Purpose: To study the clinical presentation, radiological features, diagnosis, and treatment response in subconjunctival and atypical orbital myocysticercosis.
Methods: Retrospective analysis of diagnosed subconjunctival and atypical (strabismus, diplopia, and blepharoptosis) orbital myocysticercosis was performed. A diagnostic criterion (2 of the 3) among clinical features, radiological findings, and treatment response was used in our study. A minimum of "post-treatment" follow-up of 12 months was observed.

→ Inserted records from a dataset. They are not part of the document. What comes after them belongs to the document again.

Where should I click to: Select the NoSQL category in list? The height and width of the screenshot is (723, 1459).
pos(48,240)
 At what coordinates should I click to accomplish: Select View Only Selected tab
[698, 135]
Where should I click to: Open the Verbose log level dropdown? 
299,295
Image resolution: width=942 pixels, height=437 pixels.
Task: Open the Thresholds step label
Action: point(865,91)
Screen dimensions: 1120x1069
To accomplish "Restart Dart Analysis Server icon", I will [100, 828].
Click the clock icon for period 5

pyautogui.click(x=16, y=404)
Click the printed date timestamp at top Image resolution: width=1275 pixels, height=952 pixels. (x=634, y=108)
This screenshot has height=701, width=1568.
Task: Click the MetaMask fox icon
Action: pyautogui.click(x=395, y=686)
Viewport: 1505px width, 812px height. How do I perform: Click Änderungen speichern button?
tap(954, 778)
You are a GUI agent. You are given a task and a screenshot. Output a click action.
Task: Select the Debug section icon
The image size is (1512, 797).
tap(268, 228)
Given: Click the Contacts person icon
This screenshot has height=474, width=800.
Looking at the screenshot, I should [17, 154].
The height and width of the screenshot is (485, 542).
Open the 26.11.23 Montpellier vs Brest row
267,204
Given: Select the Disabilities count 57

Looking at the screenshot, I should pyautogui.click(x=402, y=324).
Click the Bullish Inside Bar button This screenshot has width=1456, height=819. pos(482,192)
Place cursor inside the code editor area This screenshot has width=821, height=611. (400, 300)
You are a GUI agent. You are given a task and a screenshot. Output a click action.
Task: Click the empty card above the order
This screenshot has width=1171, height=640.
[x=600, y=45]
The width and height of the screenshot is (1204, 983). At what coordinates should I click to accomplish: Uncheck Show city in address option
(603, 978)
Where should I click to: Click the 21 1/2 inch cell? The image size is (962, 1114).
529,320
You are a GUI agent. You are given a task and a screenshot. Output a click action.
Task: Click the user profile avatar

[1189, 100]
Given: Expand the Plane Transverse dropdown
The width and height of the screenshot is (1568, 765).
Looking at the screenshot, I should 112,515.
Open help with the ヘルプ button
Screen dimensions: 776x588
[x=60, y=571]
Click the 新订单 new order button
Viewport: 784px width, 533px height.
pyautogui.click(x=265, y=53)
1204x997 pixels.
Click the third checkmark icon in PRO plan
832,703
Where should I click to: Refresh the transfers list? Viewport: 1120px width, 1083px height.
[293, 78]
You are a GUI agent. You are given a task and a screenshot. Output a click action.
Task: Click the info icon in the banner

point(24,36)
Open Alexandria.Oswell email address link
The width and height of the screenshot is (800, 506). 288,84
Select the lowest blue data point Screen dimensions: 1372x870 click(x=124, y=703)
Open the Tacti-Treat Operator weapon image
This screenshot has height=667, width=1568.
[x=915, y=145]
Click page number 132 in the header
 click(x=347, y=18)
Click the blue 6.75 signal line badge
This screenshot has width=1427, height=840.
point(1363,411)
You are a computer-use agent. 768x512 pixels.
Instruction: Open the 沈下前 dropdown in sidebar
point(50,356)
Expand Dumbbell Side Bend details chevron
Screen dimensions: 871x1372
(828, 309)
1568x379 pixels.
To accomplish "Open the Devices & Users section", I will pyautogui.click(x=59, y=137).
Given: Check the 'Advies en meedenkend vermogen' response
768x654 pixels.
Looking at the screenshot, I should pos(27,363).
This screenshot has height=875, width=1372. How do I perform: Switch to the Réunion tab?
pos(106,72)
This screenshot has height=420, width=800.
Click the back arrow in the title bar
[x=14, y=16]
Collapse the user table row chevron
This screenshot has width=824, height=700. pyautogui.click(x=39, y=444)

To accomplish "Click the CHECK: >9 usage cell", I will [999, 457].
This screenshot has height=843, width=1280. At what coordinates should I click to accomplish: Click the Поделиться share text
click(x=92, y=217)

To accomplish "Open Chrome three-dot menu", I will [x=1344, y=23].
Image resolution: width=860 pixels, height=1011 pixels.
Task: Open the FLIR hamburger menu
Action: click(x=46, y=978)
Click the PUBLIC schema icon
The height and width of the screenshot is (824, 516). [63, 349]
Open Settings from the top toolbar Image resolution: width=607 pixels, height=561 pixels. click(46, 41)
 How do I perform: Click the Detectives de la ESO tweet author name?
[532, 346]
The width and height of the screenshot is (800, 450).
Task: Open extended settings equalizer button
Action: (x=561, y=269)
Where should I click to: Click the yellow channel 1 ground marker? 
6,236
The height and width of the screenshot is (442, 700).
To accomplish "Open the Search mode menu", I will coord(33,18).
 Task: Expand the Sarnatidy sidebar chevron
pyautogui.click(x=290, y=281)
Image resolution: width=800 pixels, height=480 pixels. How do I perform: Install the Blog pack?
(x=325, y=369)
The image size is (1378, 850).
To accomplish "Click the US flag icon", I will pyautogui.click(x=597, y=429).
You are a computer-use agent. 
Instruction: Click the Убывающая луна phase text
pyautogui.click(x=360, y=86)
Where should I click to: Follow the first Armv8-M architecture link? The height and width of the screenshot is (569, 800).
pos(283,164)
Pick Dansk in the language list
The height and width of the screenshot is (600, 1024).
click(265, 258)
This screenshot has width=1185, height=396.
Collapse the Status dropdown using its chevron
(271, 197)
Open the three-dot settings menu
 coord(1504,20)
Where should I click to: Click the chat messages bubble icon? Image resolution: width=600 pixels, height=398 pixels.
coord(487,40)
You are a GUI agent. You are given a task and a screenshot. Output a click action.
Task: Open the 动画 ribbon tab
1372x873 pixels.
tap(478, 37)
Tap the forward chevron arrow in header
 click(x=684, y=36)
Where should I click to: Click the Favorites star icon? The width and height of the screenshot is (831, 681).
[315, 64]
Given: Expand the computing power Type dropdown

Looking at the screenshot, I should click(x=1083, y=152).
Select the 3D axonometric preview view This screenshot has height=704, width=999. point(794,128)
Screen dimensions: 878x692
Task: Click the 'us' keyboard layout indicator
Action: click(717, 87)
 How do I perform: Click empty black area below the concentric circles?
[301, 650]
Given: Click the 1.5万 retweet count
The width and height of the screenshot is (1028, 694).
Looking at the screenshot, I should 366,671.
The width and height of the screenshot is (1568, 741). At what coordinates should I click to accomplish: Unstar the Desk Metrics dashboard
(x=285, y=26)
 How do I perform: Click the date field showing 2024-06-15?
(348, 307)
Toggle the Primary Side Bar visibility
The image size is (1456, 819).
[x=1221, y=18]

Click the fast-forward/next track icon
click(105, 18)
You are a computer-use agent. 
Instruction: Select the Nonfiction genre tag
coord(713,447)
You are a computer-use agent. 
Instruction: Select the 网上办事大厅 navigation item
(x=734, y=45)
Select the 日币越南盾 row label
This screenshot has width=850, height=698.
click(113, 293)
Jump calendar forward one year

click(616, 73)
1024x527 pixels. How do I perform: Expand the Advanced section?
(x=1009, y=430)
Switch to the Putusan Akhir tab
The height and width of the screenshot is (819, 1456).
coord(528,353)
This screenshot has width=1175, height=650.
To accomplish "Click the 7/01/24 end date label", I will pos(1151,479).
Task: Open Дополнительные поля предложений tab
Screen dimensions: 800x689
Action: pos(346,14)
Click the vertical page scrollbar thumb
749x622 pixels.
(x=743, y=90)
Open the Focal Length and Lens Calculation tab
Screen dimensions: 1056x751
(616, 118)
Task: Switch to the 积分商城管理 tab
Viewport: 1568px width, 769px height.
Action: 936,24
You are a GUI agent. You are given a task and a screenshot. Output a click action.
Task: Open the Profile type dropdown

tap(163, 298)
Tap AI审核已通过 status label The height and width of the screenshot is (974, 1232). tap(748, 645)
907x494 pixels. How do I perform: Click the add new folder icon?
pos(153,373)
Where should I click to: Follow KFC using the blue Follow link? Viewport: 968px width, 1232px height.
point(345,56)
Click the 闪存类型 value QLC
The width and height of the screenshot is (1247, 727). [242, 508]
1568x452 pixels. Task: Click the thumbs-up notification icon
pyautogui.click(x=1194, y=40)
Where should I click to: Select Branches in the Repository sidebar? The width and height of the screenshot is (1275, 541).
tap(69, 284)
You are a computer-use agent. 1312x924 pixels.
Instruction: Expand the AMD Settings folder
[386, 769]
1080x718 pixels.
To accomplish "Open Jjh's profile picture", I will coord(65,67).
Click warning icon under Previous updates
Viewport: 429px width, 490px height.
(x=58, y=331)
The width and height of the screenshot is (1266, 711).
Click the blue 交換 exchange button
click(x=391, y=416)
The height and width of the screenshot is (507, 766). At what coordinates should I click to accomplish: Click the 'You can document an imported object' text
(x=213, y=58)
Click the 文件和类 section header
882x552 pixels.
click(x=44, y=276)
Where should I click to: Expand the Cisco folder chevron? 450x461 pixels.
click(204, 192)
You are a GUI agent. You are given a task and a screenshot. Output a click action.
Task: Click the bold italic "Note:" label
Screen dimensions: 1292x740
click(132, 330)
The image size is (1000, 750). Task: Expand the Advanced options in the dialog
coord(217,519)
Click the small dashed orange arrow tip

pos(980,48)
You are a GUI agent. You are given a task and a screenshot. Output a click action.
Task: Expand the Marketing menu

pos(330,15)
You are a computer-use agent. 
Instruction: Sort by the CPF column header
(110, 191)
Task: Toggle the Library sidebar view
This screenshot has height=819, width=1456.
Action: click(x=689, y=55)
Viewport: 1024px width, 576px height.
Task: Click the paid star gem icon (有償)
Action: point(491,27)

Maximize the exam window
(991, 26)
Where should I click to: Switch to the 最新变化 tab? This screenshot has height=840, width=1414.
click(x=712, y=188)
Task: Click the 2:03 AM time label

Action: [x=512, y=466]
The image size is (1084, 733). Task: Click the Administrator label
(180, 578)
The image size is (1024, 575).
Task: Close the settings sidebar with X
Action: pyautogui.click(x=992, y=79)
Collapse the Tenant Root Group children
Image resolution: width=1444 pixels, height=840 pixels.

Results: Thirty-five patients were included with a mean age of 16 years having male predominance (n = 22, 62.8%). All had a unilateral presentation, with 24 (68.6%) patients having subconjunctival cysticercosis, of which 22 were located in close proximity of the rectus muscle insertion. At presentation, 10 patients had diplopia, 7 had strabismus, and 6 had face turn. Pseudo Duane's and pseudo-Brown's syndrome were noted in 5 and 4 patients, respectively. Radiologically, single muscle myositis without scolex was seen in 12 (34.3%) cases. All patients first received medical treatment, and surgical intervention (cyst removal) was attempted after treatment failure. Complete resolution of symptoms was noted in 22 (after medical treatment only) and in 8 (after surgery).
Conclusion: In the majority, the subconjunctival cysticercosis is found in proximity to the rectus muscle insertion, as a part of orbital myocysticercosis. In atypical scenarios, a satisfactory response to medical treatment can be considered as diagnostic of cysticercosis.